One hundred two world premieres, 527 films, of which 375 are market premieres, screen at the 2008 American Film Market in Santa Monica November 7 through 11. “We are sold to capacity,” boasted Lloyd Kaufman, IFTA Chairman and president of Troma Entertainment. Four hundred nine international production and distribution companies from 36 countries packed the sold-out Loews Santa Monica Beach and Le Merigot Beach Hotels. Thirty films screened every two hours; a total of nine hundred screenings in thirty five languages.
World premiers included Academy Award winners Forrest Whitaker in “Powder Blue,” Christopher Walken and Morgan Freeman in “The Maiden Heist”, and Timothy Hutton in “The Killing Field.”
Actors such as Danny Trejo, C. Thomas Howell, James Russo, and Scott Wilson graced the lobby promoting a current film or pitching their next one. Independent filmmakers scrambled through the offices set up in hotel suites hoping to find distribution, finishing funds, and pre-sales for their next project.
In a dry economic environment filled with an over-abundance of horror films shot on video, where does one find the next gem? One such film is “Kissing Strangers,” a sexy coming-of-age comedy starring Matt Smiley and Lucas Dick. It co-stars Academy Award nominee Seymour Cassel and Lucas’s father Andy Dick in a comedic tale about falling in love, peer pressure, and the trials and errors of dating. Just a three-minute trailer of this 35mm film started a bidding war between major studios and distribution companies.
Anthony Rene Torres, President of International Sales and Distribution of Burbank-based Alpine Pictures said, “We made the change from horror to family films a year ago after talking to the buyers. You have to listen,” says Torres. “Buyers won’t even look at your film without a name star, producer, or director attached. The AFM is so great because it gives you the ability to communicate directly with the international buyer.” Torres also advised, “Stay true to your niche. Don’t get fancy. You can make a comedy; you can make an action film; you can even make a horror film, but don’t make a hybrid. Buyers won’t know how to sell it. Fans are loyal to very specific genres,” he stressed. “Most filmmakers are caught up in what they want to make. However, without several huge stars, big budgets just don’t happen.”

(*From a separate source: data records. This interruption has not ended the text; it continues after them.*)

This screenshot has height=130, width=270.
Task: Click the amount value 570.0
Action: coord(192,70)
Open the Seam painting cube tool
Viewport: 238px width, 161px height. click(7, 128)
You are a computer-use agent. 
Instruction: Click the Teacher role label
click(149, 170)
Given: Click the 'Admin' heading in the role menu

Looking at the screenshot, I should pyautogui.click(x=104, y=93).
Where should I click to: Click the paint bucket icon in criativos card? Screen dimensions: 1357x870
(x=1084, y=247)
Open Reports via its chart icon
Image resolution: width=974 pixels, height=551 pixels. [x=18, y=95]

Ken DuBow, President of Worldwide Distribution for local-based PorchLight Entertainment, believes that family films are hot. PorchLight is in pre-production on “The Last Dragon,” a family adventure film starring Sam Neill. “The market has exceeded my expectations,” he said. “Distributors are buying again where they were not in Winter/Spring 2008.” DuBow said the current economic downturn has created a very tough environment for filmmakers, but an opportune time for distributors. “Clients are buying product because they have pipelines they need filled. At the same time, producers are having bank problems and gap financing problems,” said DuBow. “The rental market in Europe has totally collapsed. Government-supported broadband has led to piracy there. If you have a middle-of-the-road movie with middle-of-the-road stars, there is no rental DVD [market], no cable [market], and it costs $30,000 to make a dub. A lot of films are stuck in between.”
The next big thing? “3-D Movies are about to overwhelm the market,” according to DuBow. “The interactive experience is ready to enter the theater. Feel-good movies will be in.”

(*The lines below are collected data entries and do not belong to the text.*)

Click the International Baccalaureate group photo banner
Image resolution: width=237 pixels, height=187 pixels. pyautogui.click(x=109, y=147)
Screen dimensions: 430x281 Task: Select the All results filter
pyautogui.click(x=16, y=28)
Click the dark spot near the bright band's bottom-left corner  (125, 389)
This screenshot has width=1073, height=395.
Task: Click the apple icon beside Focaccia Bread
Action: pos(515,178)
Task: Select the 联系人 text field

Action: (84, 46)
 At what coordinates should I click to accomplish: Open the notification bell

Illuminati is the story of the underground secret organization of the same name that will stop at nothing less than total world domination. Uniquely marketed by Clear Pictures Entertainment producer Elizabeth Fowler, this project comes to market as a comic book, movie, and video game. “We don’t care what order they are made in,” said director David Winning. “One complements the other.” This action thriller is scheduled to star Kevin Sorbo, Lance Hendriksen, and C. Thomas Howell.
Seated across from the elevator at Le Merigot Beach Hotel, a young woman handed out press packages for a film titled “She Could Be You.” “Are you a filmmaker,” I asked? “No,” she replied. “My aunt directed this. It’s the story of Jennifer Marteliz who disappeared from Tampa, Florida in 1982.” My heart sank as she continued. “She was only seven. It has torn our family up for years. So we made this movie hoping someone would see it. We think she is still alive. Do you think you can get this to anyone?” she asked. Hopefully, this film finds distribution. Many other filmmakers are also hoping for the same.